My question, to make it clear, is: is the current code with .slice already violating a point of the specification; and is the version with .subarray violating it and how? Could it be a browser bug, common to both Firefox and Google Chrome? Many thanks in advance! This issue puzzles me a lot for some days now

14:07
<jub0bs>
Do you mean "reasonable options" for fixing the CORS error? I'm not sure I can think of more than what I've already suggested, tbh. One difficulty is that browsers are often left with insufficient contextual information about a preflight failure to produce a helpful CORS error message. For a typical example, see https://jub0bs.com/posts/2023-02-08-fearless-cors/#9-ease-troubleshooting-by-eschewing-shortcuts-during-preflight
15:11
<judekeyser>

Hello, I badly apologize if the question does not fit this room, but I'm having trouble understanding a piece of JavaScript code and no one could help me in regular javascript servers. The code I'm concerned with is the following (ready to use):

(async () => {
    const stream = (function* chunks(json) {
        const jsonString = JSON.stringify(json);
        const jsonBytes = new TextEncoder().encode(jsonString);
    
        let index = 0;
        while(index < jsonBytes.length) {
            const i = index;
            const j = Math.min(jsonBytes.length, i + 10);
    
            const slice = jsonBytes.slice(i, j);    // LINE (A)
            index = j;
            yield slice;
        }
    })({"Hello!": [2023, 2024 ]});
    
    const jsonBack = await new Response(new ReadableStream({
        type: "bytes",
        start: function(controller) {
            for(const chunk of stream) {
                controller.enqueue(chunk);
            }
            controller.close();
        }
    })).json();
    
    console.log(jsonBack);
})()

this code works as expected (google chrome, firefox; latest versions). However, when I replace in line A, .slice with .subarray, I get different kind of issues, telling me the JSON ends abnormally (in both browsers). I've crawled the official specification of the different API's, and I couldn't find a single clue about whether or not the version with .subarray violates the specification.

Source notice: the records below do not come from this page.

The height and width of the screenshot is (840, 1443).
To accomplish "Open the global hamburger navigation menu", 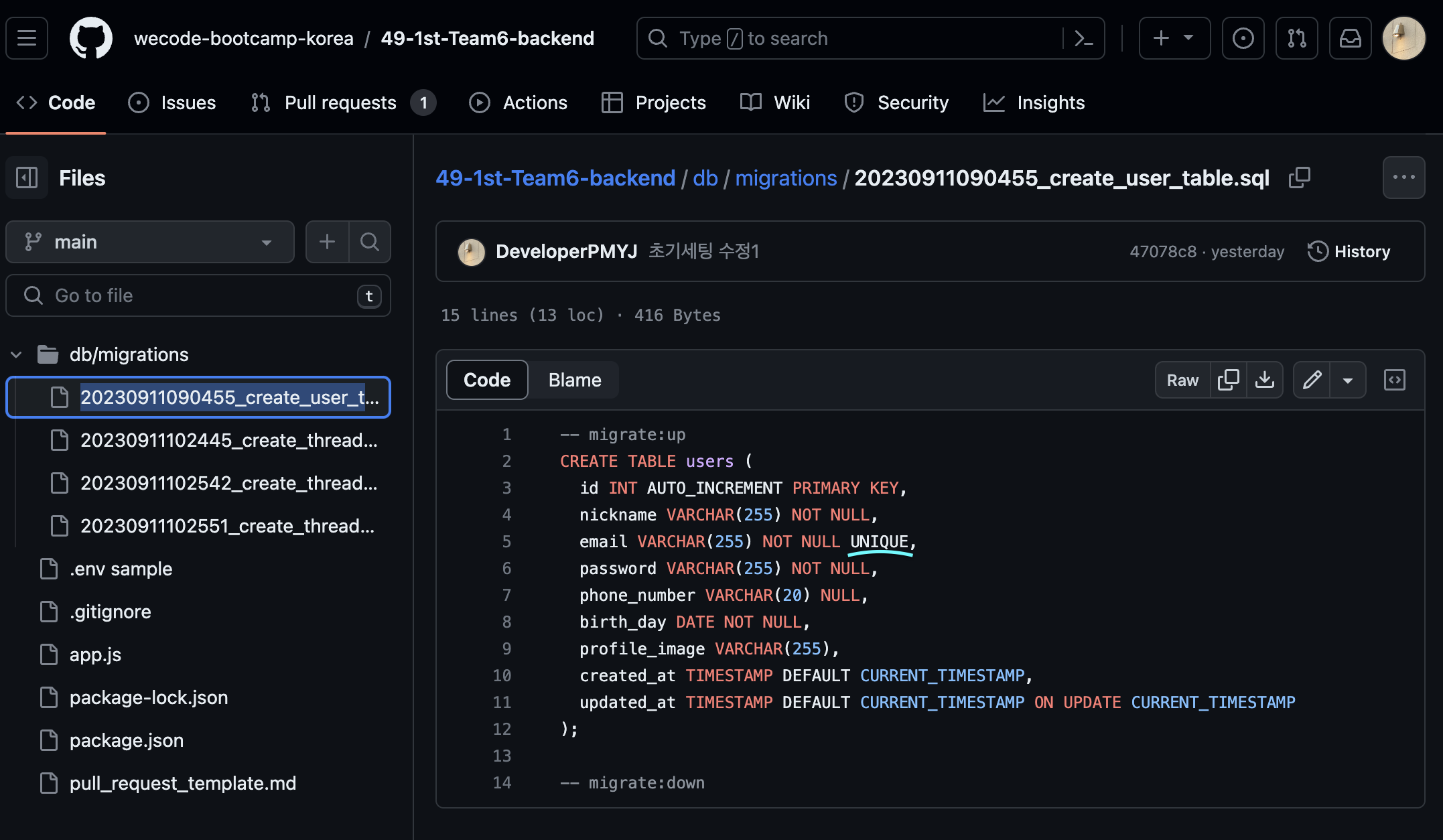I will pos(27,38).
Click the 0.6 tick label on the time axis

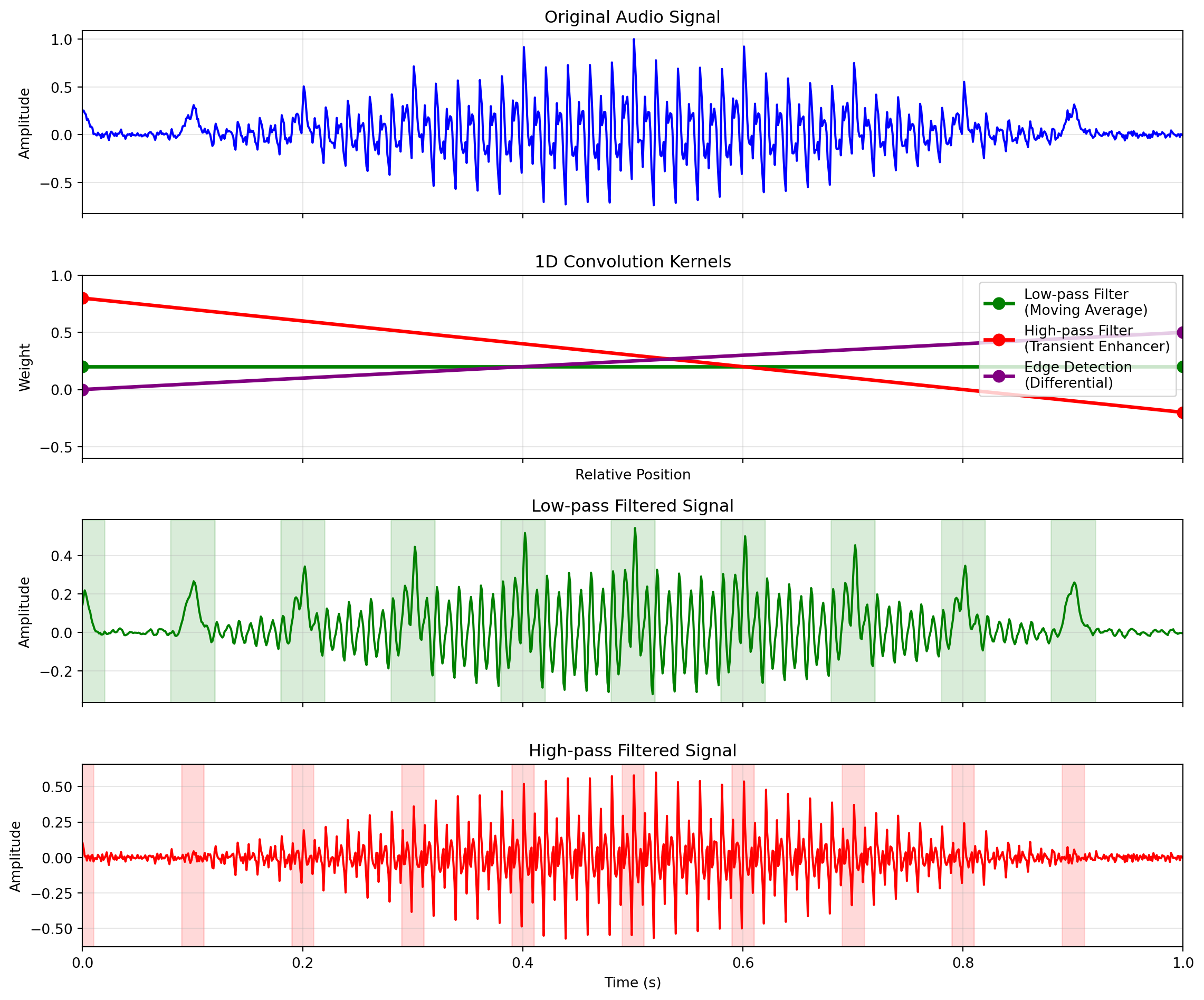coord(742,963)
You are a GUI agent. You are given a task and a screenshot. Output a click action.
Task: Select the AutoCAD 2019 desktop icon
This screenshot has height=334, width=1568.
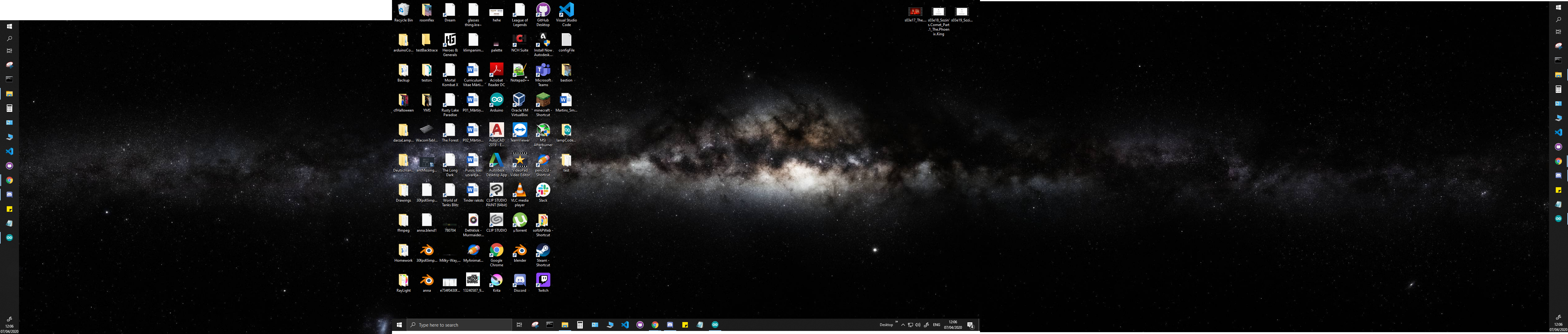497,131
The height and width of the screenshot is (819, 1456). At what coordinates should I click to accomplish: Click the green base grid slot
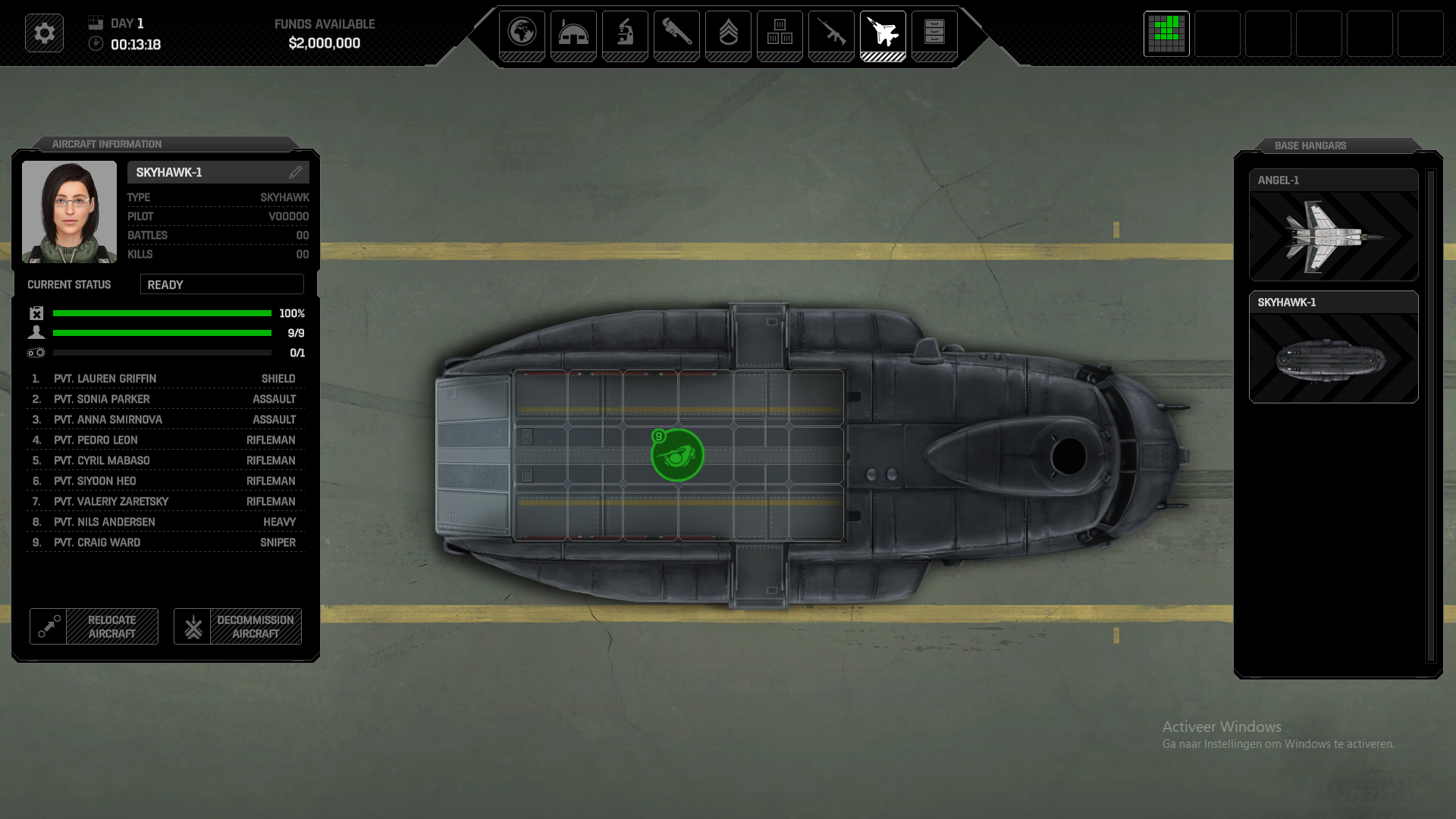tap(1166, 33)
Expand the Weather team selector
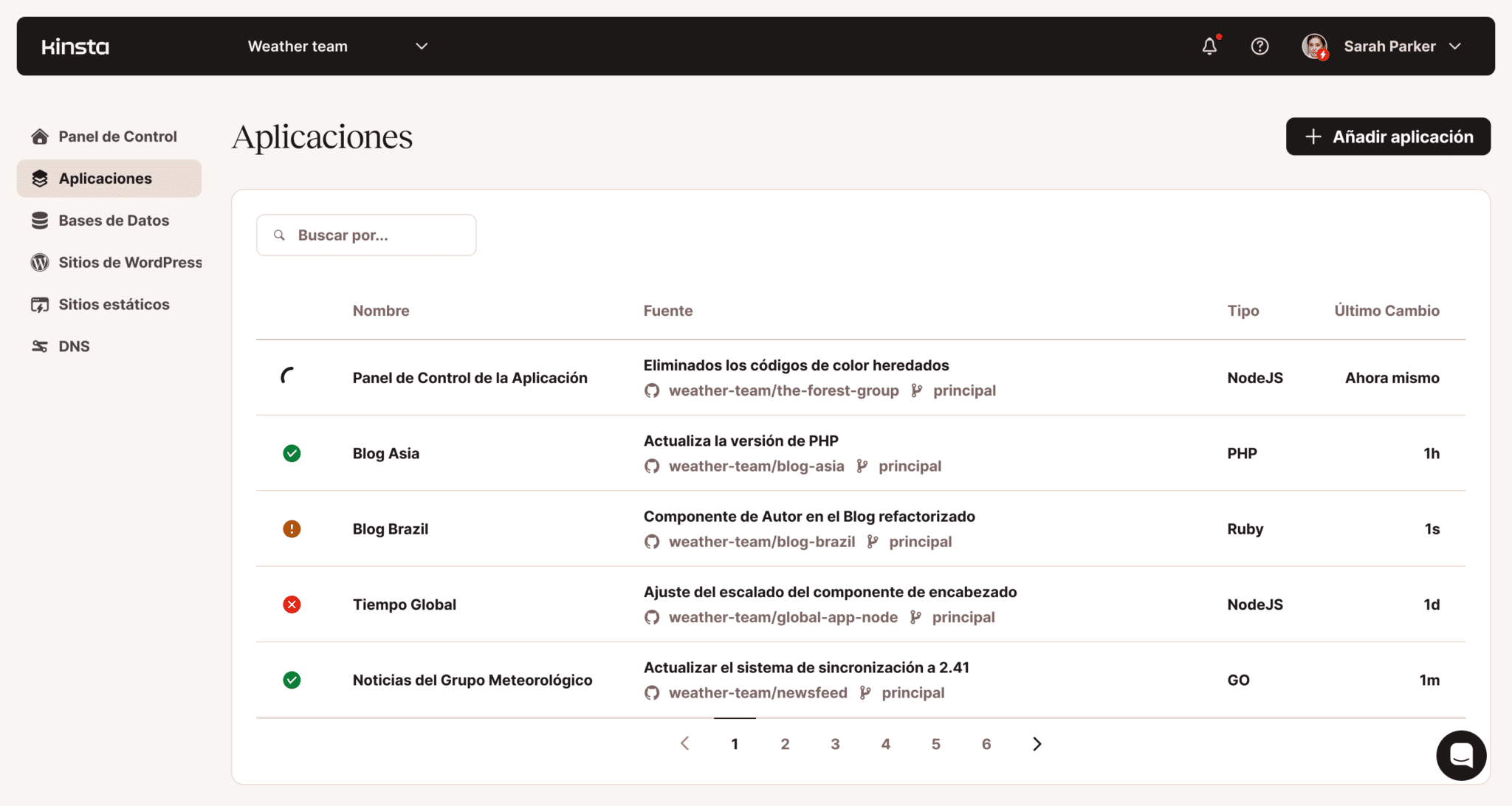 421,46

For what is worth, turning .json() to .text() confirms that in the .subarray case, only the first chunk seems to be taken into account. I assume (but not sure about it) the same happens for .json().

My question, to make it clear, is: is the current code with .slice already violating a point of the specification; and is the version with .subarray violating it and how? Could it be a browser bug, common to both Firefox and Google Chrome? Many thanks in advance! This issue puzzles me a lot for some days now

okay for what's worth, I understood what happened here. When enqueuing, the buffer is detached. This forces the length to go down to 0, which abruptly terminates my emission loop and I never emit more than 1 chunk, which is the cause of all issues. That's why I don't have the expected TypeError, since actually I never pass a detached buffer, as the loop terminates after.

I must say debugging this was kind of an adventure! Not sure if it's all clear for everyone that enqueue detaches the buffer, while reading the documentation. but I eventually found it, collecting all the pieces together

16:12
<dean.highpower>
That issue is regarding the extension of the Mailbox grammar in RFC-5321 to support Unicode, which is done in RFC-6531, section 3.3 Extended Mailbox Address Syntax. I should note that the analogous extensions of all the the RFC-5322 grammars is done in RFC-6532. So yeah, get the basic US-ASCII syntax right by using the grammar in 5321, then extend for Unicode using 6531.
16:15
<dean.highpower>
The way the JSON Schema Validation standard handles this is to recognize two types: "email" for the US-ASCII style, and "idn-email" for an Mailbox address supporting Unicode.
22:07
<dean.highpower>
annevk: I put in my $0.02 in the github issue. Does anyone take the position that RFC-5322 (+RFC-6532) is the relevant standard for email address syntax? (As implied by the "willful violation" comment?)